Caffeine: the most potent artificial intelligence drink!

Caffeine: the most potent artificial intelligence drink!
Deep in the Lair of the Perpetually Curious Fox

Saturday, 28 January 2012

Processing a White Tail buck hide into .... [still undecided!]

Got a bit tweaky (bored and restless) so I decided to thaw out the white tail buck hide that's been sitting in the freezer for a couple of months. This time I'm attempting to process and tan it without salt curing the hide, just to properly document it.

Fleshing the Hide

There's a reason why leather work and butcheries in various cultures are usually relegated to the lowest castes; it can be a very gory process complete with excessive slathering of blood, tissue fluids, bodily goo, and if you're unlucky enough to work with a less than fresh hide, the perfume of putrefying flesh.

Be thankful for small mercies, that's my advice. A freshly thawed hide (provided you freeze it as soon as you skinned it off the animal) does not smell nasty. It does still, however, have a lot of fresh tissue goo, blood, etc. which is one of the reasons I prefer to salt cure a hide and let nature do it's work for me in breaking down the icky stuff.

Ideally, one should use a flesher beam and a proper fleshing tool. I am a great believer in the K.I.S.S principle (Keep It Simple, Stupid!) so all I used for fleshing this critter was my good ole knife (the edge dulled with use)  and a 2x2 piece of cedar. Works fine once you know the technique.

Just use the dull-ish edge to get a working edge of the membrane and "push" it off the skin. How dull should the knife be? Dull enough that you don't cut your own skin if you run the edge on your hand. This is so you can apply a lot of pressure on the hide to move the goo but not cut the skin.

Short break is needed!

There, all clean. All it takes is a dull knife, a piece of wood with rounded edges and a lot of goo scraping for 90 minutes

Then the fleshed and de-membraned hide is washed to get rid of most of the blood and surface goo, and clean the fur of "pollution". Don't worry too much about getting the rest of the goo out. It'll come out easier when you soak it later for dehairing. Once "kinda" clean, dry it out as soon as you can before anything has a chance to rot and stink.

In the meantime, I trimmed a piece of belly skin with the hair on to see what's the best way to "slip off" the hairs without using special chemicals.

So into the bucket of room temperature water, with a bit of borax added in (just to cut the oils)

In the mean time, the rest of the hide is loosely framed so that the edges dry properly without curling up.

Bamboo needle makes things so much easier.

Laced up in a warm, dry, lotsa air circulation place.
Cat likes to sit under the frame and pretend it's a Lean to

Back to the belly skin in the bucket, 3 days later.....

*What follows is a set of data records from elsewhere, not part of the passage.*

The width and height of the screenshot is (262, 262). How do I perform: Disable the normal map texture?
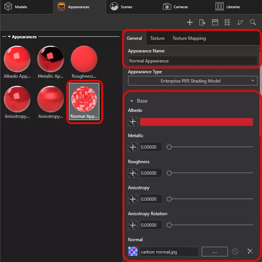tap(235, 251)
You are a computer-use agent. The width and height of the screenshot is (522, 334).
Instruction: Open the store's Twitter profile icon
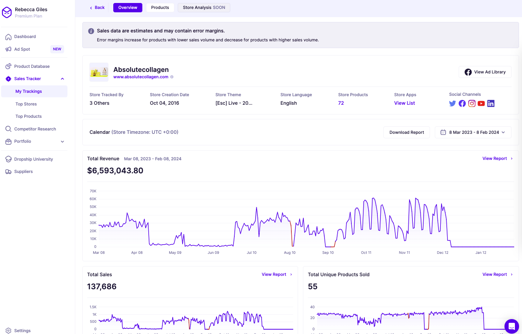tap(452, 104)
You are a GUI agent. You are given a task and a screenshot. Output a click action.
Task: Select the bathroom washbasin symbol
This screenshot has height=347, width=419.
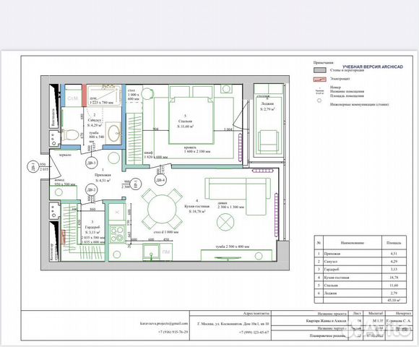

The hair has started to slip! Using the same method as "fleshing", you can easily scrape off the hair AND the grain layer in this particular piece. If you're planning to bark tan the skin, leave the grain on. Of course, you can bark tan a grain off skin, but it'll be less water resistant. The grain helps the leather to repel water naturally.

For making buck skin, the grain is taken off. Once soaked for 3 days, the grain and hair just slides off with a blunt edge. No nassssty chemicals like Ca(OH)2 is needed, really, but if you like to have things easy, sure, lime it. Just make sure you rinse and neutralised all the lime outta the hide afterwards.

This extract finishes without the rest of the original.